A heart-rending story, based on the author’s own childhood in Korea, Birthday Boy is told with dramatic camera angles, an illustrator’s eye for background detail and the animator’s great skill at characterisation. ‘I had to find a little boy’s mannerisms and make it clear in my animation that this is a little boy’, recalled the film’s director and animator, Sejong Park.
The film is Park’s first 3D animation. Arriving in Australia in 1999, he was already a skilled commercial illustrator, and worked as an in-between artist on the traditionally animated, 2D feature Return to Neverland (2002). He acquired his technical skills in 3D animation as a student in the digital department of AFTRS, where he made Birthday Boy.
Stylistically, rarely does 3D and CGI show such sensitivity. The challenge of 3D animation is to show convincing human movement and facial expression, which in the hands of less talented animators can be merely robotic versions of life. Park meets this challenge in imbuing Manuk with convincing animation and facial expression, which are remarkable, given that this is his first 3D film.
In content, Park has succeeded in making a film for both children and adults: children can identify with the little boy, as adults will appreciate the playful child, oblivious to tragedy. The soundtrack is delicately nuanced (by sound mixer Chris McKeith) to evoke a feeling of childhood innocence and a harsh, war-torn land.

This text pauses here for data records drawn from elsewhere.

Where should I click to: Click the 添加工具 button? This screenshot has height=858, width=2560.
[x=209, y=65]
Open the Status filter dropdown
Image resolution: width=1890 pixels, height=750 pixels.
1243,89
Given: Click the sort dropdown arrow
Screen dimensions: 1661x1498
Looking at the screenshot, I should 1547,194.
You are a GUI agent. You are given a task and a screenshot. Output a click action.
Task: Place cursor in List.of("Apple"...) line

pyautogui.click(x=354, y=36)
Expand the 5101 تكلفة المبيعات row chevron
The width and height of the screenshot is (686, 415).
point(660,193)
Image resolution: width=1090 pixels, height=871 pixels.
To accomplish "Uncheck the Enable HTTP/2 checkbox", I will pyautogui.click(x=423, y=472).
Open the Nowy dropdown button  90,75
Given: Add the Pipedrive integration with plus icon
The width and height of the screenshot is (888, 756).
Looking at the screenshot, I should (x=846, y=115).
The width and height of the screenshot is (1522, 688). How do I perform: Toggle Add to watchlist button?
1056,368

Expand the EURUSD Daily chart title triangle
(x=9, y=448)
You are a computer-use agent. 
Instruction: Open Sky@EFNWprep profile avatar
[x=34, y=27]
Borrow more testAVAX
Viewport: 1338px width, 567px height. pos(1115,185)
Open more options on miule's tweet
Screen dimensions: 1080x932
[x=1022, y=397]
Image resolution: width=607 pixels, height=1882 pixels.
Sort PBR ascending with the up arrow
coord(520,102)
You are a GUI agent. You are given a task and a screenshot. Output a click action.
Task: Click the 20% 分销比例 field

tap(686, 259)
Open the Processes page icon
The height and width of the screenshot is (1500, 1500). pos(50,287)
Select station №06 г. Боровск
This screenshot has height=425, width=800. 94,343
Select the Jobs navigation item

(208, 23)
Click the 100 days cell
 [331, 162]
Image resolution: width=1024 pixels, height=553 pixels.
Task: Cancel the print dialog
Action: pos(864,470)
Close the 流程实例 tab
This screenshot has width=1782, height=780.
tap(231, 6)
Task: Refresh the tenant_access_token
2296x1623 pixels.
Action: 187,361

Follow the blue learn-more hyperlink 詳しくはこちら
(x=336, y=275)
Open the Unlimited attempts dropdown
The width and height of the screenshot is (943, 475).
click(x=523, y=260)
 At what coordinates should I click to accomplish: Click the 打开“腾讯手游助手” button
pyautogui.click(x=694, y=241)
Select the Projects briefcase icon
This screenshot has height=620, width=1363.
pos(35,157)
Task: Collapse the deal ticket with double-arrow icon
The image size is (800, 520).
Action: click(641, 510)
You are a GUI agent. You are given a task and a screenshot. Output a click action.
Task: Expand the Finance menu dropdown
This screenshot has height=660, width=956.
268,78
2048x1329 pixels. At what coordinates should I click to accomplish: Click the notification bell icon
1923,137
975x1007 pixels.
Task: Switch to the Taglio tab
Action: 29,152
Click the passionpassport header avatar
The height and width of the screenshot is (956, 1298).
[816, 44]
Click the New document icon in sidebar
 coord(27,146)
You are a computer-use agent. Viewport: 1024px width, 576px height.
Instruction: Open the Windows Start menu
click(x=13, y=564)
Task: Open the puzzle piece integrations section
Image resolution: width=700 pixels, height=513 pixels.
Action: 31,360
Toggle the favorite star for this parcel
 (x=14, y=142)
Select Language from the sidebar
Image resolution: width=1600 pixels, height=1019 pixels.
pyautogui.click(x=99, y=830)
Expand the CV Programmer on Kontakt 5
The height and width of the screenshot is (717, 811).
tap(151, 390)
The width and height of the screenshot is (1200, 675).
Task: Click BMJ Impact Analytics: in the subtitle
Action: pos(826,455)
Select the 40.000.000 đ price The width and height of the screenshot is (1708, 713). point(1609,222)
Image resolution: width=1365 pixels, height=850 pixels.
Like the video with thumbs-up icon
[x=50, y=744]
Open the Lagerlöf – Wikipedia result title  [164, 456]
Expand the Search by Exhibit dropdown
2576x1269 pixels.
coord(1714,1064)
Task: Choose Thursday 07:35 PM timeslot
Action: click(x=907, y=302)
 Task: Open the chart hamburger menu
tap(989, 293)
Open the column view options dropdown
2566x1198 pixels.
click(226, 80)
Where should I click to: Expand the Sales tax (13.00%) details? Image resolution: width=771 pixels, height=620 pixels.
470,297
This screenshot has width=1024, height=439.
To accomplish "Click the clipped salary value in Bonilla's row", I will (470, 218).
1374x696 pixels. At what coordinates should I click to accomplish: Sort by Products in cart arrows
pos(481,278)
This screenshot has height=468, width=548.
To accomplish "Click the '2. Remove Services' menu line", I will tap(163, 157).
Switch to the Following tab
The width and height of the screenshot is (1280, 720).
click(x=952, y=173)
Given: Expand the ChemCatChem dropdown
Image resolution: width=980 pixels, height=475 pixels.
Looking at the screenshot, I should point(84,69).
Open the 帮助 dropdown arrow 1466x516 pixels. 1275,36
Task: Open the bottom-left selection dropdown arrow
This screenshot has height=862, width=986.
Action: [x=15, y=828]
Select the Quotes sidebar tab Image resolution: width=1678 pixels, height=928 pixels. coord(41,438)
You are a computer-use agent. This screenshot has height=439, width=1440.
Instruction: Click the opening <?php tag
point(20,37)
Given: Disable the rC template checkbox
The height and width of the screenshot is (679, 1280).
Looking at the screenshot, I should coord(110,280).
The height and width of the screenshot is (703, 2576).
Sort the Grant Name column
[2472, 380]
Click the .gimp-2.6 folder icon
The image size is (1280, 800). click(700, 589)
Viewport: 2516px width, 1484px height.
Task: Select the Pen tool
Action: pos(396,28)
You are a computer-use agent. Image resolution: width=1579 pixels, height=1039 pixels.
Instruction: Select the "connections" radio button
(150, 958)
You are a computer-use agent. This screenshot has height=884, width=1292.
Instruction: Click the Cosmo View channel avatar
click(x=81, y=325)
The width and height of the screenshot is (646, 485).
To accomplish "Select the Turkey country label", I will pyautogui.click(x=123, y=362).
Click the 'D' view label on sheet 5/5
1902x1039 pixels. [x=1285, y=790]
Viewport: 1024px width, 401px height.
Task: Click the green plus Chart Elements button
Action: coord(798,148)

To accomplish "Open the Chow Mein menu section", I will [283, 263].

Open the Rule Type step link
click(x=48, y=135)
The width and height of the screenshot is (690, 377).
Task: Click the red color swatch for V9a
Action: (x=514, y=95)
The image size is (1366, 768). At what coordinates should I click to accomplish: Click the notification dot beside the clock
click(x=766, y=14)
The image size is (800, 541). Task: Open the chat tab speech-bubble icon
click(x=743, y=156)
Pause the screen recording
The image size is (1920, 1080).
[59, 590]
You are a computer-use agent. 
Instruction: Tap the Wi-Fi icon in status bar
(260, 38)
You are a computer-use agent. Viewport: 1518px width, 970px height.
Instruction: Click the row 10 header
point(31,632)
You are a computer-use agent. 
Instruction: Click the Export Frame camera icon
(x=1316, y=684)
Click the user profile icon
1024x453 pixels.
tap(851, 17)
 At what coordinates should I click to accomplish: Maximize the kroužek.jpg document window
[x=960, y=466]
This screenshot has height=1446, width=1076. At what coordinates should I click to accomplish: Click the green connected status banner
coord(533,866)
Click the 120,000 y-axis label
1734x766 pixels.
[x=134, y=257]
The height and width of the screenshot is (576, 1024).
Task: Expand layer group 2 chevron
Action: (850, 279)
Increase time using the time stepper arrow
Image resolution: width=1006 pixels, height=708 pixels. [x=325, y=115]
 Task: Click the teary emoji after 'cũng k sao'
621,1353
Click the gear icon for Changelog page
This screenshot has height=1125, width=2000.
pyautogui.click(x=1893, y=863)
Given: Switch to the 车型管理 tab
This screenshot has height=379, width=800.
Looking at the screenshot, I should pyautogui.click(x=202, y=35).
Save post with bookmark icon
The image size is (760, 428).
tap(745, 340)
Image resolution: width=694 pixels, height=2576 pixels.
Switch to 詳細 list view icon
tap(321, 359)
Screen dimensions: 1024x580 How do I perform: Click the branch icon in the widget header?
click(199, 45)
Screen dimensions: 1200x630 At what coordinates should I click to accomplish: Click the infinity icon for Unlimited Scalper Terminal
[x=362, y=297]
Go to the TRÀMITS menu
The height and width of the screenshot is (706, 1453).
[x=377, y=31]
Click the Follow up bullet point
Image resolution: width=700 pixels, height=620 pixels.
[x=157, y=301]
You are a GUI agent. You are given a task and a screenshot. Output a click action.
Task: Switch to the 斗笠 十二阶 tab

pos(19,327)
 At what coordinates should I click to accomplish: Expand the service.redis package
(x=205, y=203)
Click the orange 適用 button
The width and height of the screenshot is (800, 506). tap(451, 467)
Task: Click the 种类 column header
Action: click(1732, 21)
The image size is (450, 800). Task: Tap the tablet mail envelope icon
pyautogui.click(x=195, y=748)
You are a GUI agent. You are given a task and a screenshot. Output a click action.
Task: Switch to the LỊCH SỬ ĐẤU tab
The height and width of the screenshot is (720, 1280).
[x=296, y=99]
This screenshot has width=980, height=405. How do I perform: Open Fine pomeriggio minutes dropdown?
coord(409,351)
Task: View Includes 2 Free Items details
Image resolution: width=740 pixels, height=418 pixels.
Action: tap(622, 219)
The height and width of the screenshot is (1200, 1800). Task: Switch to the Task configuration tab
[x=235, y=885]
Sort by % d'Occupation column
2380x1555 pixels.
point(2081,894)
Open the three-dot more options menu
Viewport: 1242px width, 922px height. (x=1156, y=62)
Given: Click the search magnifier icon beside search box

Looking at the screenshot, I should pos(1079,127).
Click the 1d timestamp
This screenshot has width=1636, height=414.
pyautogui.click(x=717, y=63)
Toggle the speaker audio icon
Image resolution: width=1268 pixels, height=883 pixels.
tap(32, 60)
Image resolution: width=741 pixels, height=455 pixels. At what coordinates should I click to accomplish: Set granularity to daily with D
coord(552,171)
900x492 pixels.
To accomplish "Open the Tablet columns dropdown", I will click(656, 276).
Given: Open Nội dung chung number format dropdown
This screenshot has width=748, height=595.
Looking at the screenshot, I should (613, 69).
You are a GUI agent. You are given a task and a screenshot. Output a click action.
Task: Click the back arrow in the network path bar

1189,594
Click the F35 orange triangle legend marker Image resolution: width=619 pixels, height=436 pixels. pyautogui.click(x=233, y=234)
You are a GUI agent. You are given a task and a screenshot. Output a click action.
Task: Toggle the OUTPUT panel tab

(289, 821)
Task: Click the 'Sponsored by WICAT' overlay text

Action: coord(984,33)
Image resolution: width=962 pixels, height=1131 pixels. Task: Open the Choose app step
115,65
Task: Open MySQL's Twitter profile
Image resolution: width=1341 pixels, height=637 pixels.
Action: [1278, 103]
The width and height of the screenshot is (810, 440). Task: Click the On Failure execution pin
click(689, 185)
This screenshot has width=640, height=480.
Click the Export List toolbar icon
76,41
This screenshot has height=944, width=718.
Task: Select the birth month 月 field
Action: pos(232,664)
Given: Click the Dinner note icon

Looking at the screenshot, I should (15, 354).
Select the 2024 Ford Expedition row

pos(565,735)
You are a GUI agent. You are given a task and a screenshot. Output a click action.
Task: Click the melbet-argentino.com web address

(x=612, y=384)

In 2004, Birthday Boy won the AFI Award for Best Short Animation and the Yoram Gross Animation Award at the Sydney Film Festival. Internationally, the film received the 2004 BAFTA Award for Best Animated Short, and was also nominated for an Oscar for Best Animated Short (the winner was another original and personal re-creation of a three-dimensional world, Ryan, 2004, by Chris Landreth).